Legislators told Mr Kasaija to allow nursery bed operators whose seedlings have matured to sell to farmers and get a refund from government.
“MPs that represent coffee growing communities get a lot of calls on this issue. Would it be right for government to make a commitment to citizens allowing them to have the coffee seedlings distributed in hope that when government gets money, they will be paid?” asked Mr Godfrey Katusabe, the Bukonjo West County MP.
The Chairperson of the Committee on Agriculture, Animal Industry and Fisheries, Ms Janet Moe Okori, said coffee trees in the Rwenzori and Elgon regions need to be replaced but expressed fears that there will be no replacements if government suspends funding to the sector.
“It is difficult to understand how a farmer in those regions will be able to do the stamping and replacing of the old coffee trees,” she said.
Mr Kasaija agreed to this arrangement but reiterated that his ministry would be able to pay farmers in a period of two to three years saying this would apply to both coffee and tea seedling farmers.
“As a man in charge of this economy, I know people have grown seedlings both for coffee and tea; the season is running out, people are crying, we shall give permission to nursery operators to sell what they have in gardens and we shall pay them in two to three years,” Mr Kasaija said.
More than 3,000 coffee nursery bed operators are stuck with coffee seedlings worth Shs58b meant to be supplied to farmers in seven regions of the country.

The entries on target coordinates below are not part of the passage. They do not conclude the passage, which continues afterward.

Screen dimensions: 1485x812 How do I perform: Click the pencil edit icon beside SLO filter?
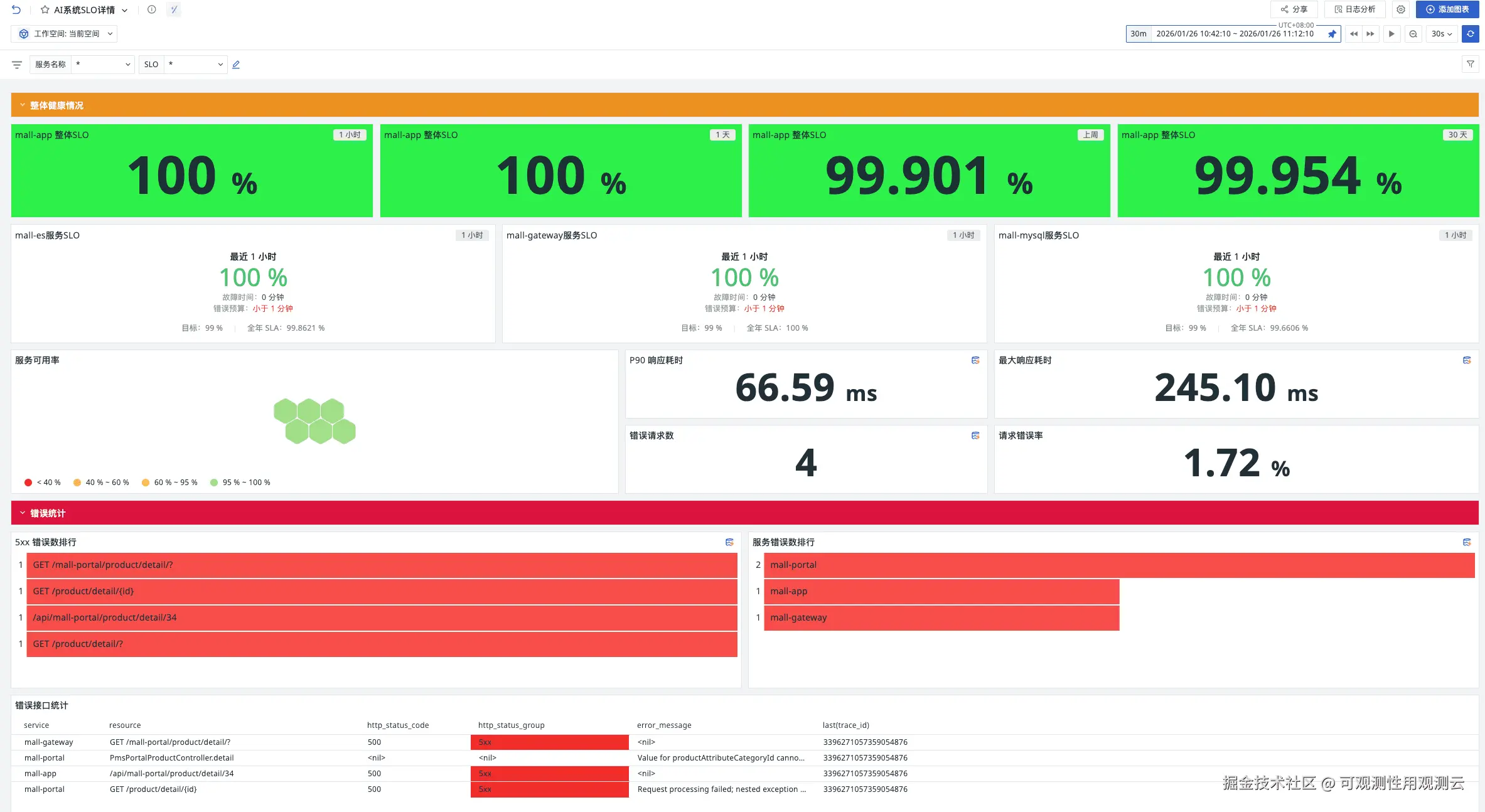coord(236,65)
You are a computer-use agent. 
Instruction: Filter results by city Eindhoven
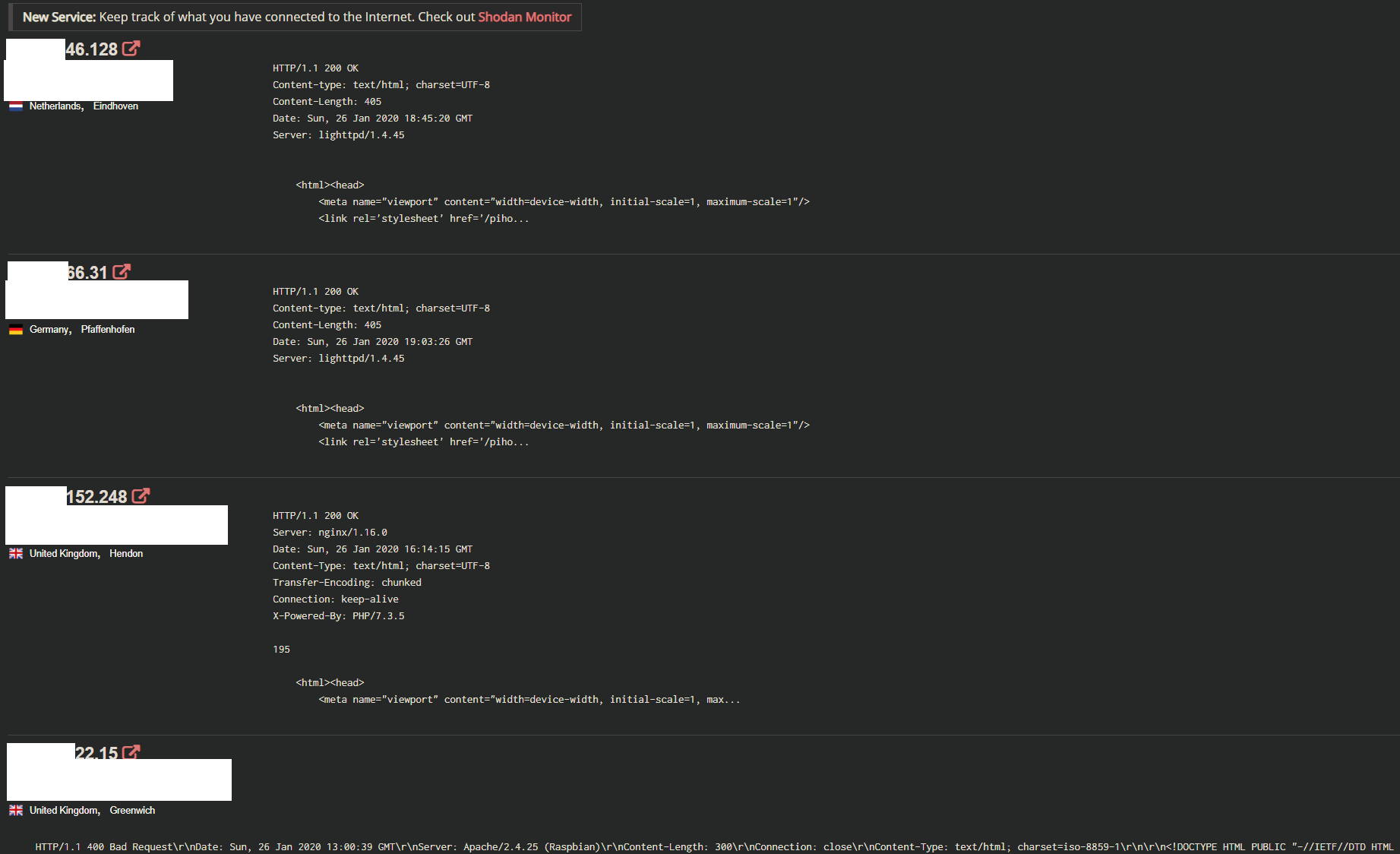(115, 106)
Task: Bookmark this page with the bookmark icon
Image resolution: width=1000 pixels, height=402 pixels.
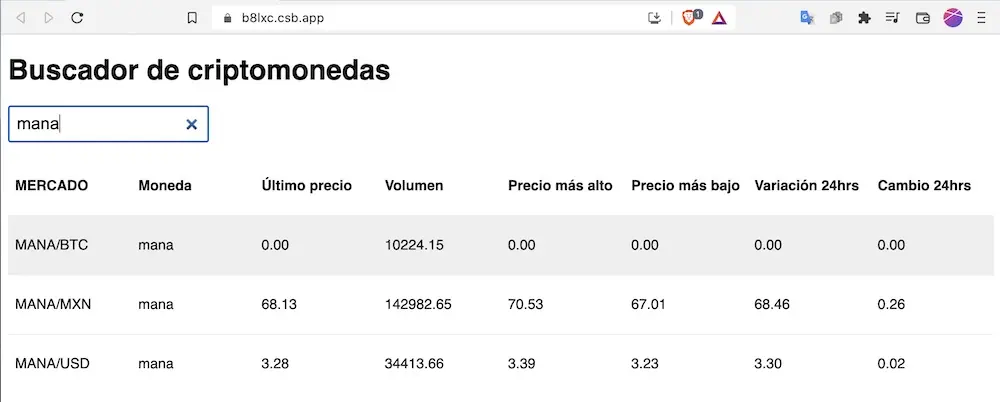Action: point(192,18)
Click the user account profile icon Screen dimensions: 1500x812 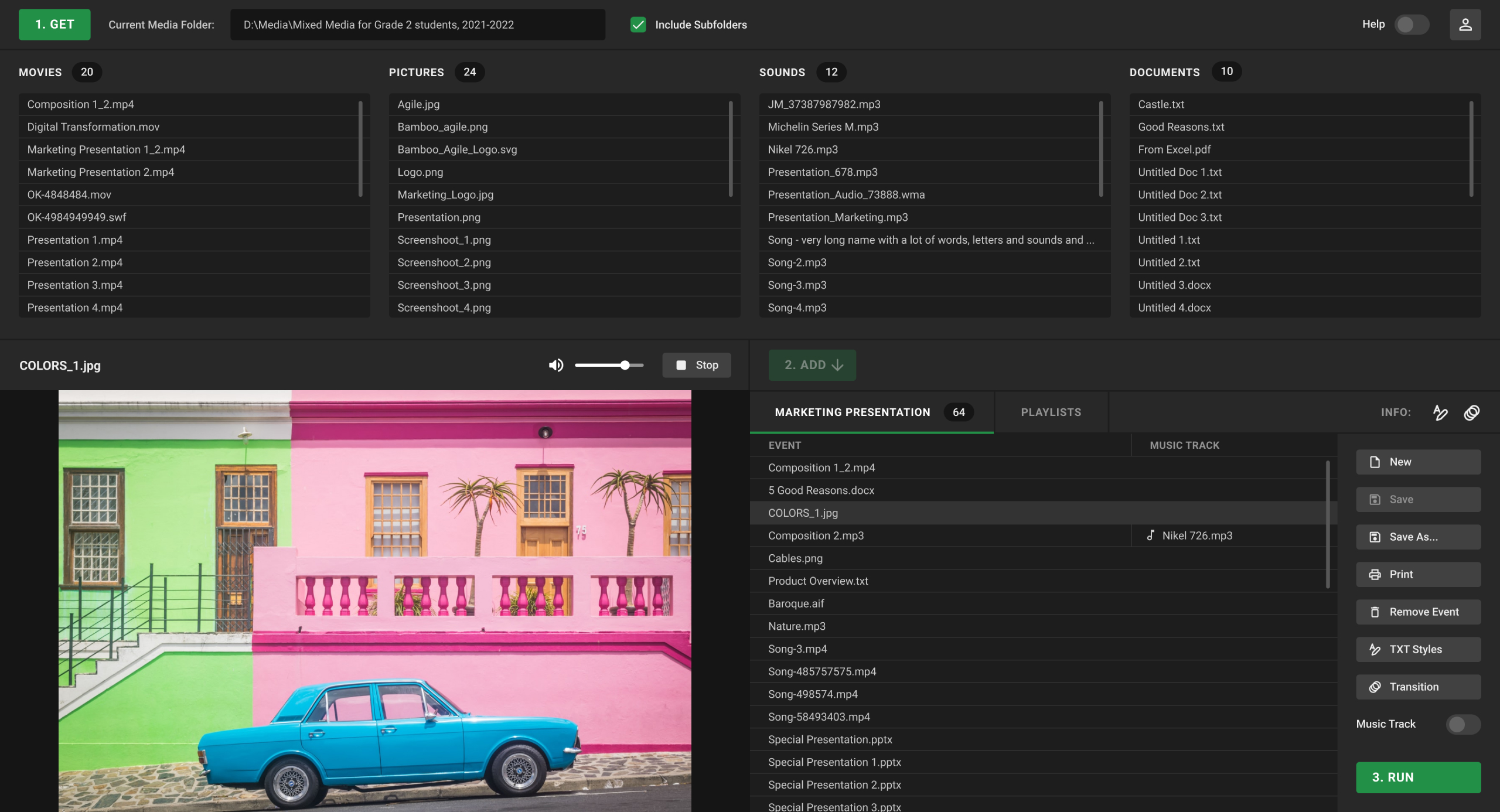coord(1465,25)
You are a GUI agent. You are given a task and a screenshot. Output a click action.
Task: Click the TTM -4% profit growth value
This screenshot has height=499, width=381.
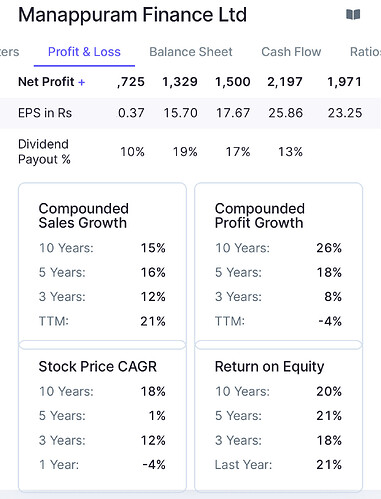click(x=330, y=321)
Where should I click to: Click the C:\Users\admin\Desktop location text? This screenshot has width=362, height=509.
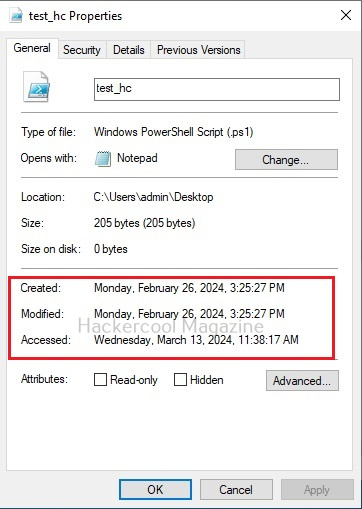(153, 197)
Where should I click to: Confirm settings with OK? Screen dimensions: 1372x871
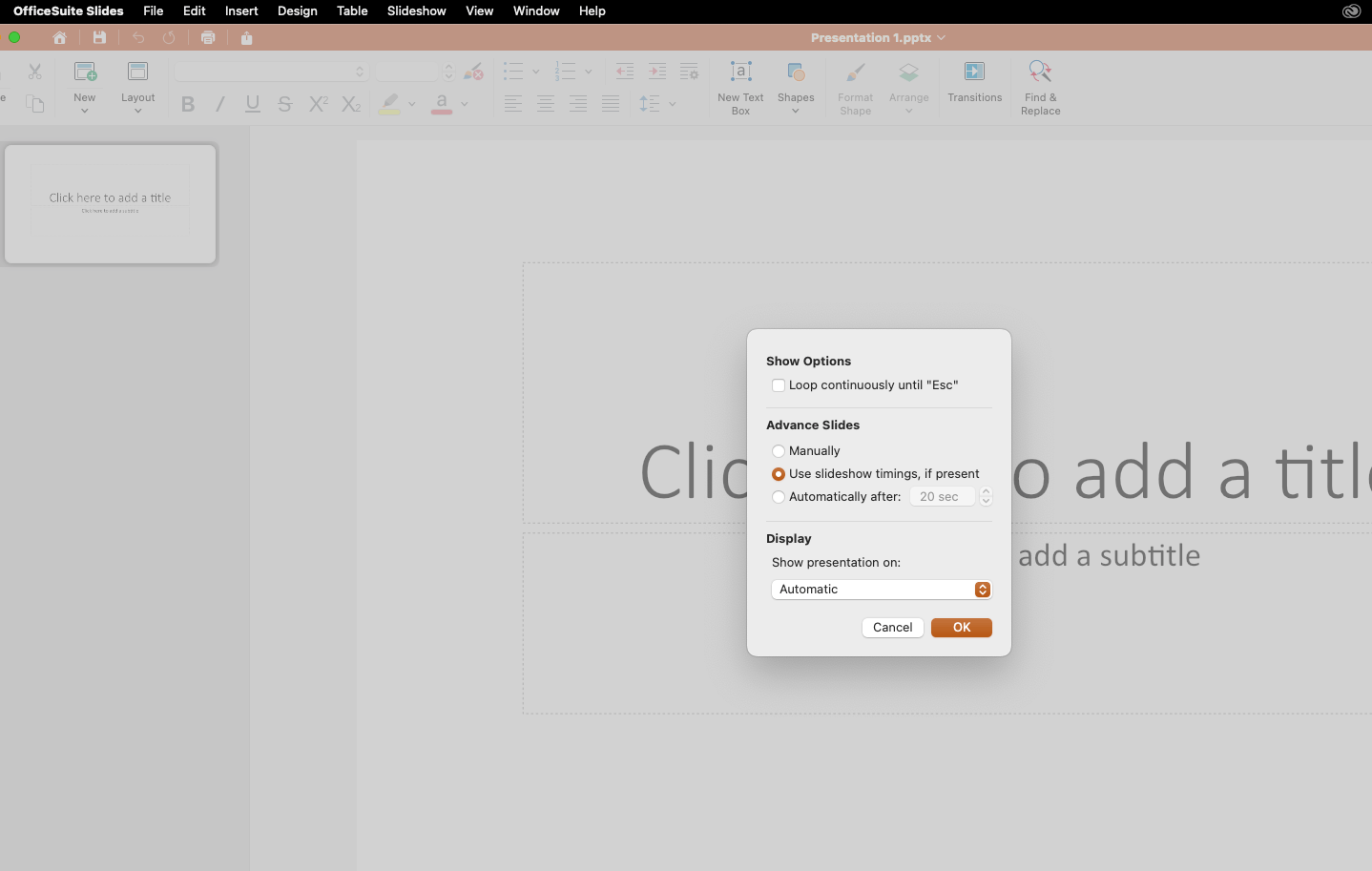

These were certified by the Uganda Coffee Development Authority (UCDA) to supply farmers with the seedlings for five years in both seasons running from March – May and August – November every year.
The operators were tasked to supply at least 10 million coffee seedlings at Shs350 each to farmers.
This translates into at least 70 million coffee seedlings per season to farmers in all the seven regions including mid-western (Bunyoro), Rwenzori, northern, western, eastern, southern and central.